TARİHİN DERİNLİKLERİNE BİR YOLCULUK
600 YIL SONRA YENİDEN
HAYAT BULAN BİR MİRAS
Yüksek duvarların ardında gizlenen bir yaratıcılık ve ustalık merkezi.
Haliç’in kuzey kıyısında konumlanan Tersane İstanbul, yüzyıllar boyunca kentin denizcilik faaliyetlerine ev sahipliği yapmış eşsiz bir miras alanı. 1455 yılında, İstanbul’un fethinden sadece iki yıl sonra Fatih Sultan Mehmet’in temellerini attığı Tersane-i Amire, zamanın akışı içinde bir kara imparatorluğuna denizlerdeki gücünü kazandıran bir merkeze dönüştü.
Osmanlı padişahları tarafından sürekli geliştirilen tersane, 16. ve 17. yüzyıllarda Akdeniz’in en büyük gemi yapım merkezlerinden biri oldu. Kızaklardan torpido fabrikasına, pervane dökümhanesinden depolara kadar geniş bir üretim altyapısına sahip olan bu kompleks, aynı zamanda hastane, hamam ve okul gibi yapılarla kendi ekosistemini kurdu.
1970’lere dek aktif olan Tersane-i Amire, daha sonra kısmen taşındı ve kapatıldı; ancak barındırdığı mimari ve kültürel miras korunarak İstanbul’un endüstriyel belleğindeki yerini muhafaza etti.

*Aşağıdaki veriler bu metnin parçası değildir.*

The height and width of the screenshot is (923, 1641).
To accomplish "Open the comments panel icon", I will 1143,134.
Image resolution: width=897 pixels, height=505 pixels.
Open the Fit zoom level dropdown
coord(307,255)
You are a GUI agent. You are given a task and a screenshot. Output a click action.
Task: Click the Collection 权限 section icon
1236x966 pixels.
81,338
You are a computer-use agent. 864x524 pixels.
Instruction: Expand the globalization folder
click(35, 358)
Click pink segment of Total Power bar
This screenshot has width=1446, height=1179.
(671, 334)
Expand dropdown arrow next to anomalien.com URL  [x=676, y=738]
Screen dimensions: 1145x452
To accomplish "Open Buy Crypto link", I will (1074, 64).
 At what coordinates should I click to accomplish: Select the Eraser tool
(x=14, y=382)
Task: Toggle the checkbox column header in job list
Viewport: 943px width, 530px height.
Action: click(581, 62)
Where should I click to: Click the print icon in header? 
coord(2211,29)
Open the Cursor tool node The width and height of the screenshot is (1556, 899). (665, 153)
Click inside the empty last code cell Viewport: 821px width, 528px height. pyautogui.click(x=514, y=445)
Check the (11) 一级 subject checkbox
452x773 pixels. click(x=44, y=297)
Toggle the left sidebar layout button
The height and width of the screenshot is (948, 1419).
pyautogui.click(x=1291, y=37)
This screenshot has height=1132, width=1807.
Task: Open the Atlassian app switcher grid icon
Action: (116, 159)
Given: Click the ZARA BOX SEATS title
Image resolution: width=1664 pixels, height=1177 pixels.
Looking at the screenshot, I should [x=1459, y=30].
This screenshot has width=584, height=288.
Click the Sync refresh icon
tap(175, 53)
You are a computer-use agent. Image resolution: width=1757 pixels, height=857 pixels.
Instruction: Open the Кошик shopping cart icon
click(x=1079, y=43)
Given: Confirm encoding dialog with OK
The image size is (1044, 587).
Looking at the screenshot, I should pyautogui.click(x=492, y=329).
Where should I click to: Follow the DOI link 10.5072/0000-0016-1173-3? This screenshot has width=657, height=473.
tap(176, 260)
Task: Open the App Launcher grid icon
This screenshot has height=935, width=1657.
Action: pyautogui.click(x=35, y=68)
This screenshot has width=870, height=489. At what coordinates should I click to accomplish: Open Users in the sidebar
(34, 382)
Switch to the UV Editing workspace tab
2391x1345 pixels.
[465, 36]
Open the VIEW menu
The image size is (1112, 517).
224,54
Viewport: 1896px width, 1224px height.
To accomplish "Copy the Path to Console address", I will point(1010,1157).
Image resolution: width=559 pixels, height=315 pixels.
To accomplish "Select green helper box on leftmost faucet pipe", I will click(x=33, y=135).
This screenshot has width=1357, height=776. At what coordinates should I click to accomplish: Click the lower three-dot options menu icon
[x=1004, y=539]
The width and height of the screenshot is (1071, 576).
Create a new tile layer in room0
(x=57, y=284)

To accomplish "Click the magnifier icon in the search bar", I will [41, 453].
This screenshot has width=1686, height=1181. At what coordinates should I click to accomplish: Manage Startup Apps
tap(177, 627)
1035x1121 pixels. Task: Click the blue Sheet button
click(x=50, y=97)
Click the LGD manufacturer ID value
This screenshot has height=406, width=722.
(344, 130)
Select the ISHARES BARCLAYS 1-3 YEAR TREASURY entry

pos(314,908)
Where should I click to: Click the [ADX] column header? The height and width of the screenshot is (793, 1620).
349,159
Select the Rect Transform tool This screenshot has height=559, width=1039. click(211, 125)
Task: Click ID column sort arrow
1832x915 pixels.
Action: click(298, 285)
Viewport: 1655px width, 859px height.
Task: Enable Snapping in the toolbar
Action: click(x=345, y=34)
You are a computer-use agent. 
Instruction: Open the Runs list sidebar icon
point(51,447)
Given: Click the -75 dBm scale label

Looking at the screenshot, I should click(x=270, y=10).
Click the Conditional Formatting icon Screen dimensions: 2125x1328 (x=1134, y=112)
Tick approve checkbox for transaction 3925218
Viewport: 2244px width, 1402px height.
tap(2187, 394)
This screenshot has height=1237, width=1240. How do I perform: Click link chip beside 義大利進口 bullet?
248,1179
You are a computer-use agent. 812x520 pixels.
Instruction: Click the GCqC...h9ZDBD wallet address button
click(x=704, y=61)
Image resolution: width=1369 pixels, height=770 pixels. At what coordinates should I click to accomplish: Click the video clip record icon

Ve şimdi Tersane İstanbul, bu tarihi kıyıyı yeniden hayata döndürüyor. 600 yıl kadar bir süre yüksek duvarlar ardında gizli kalan bölge, ilk kez tüm özgün yapılarıyla birlikte halka açılıyor — her köşesinde geçmişin izlerini hissettiren bir yeniden doğuşla.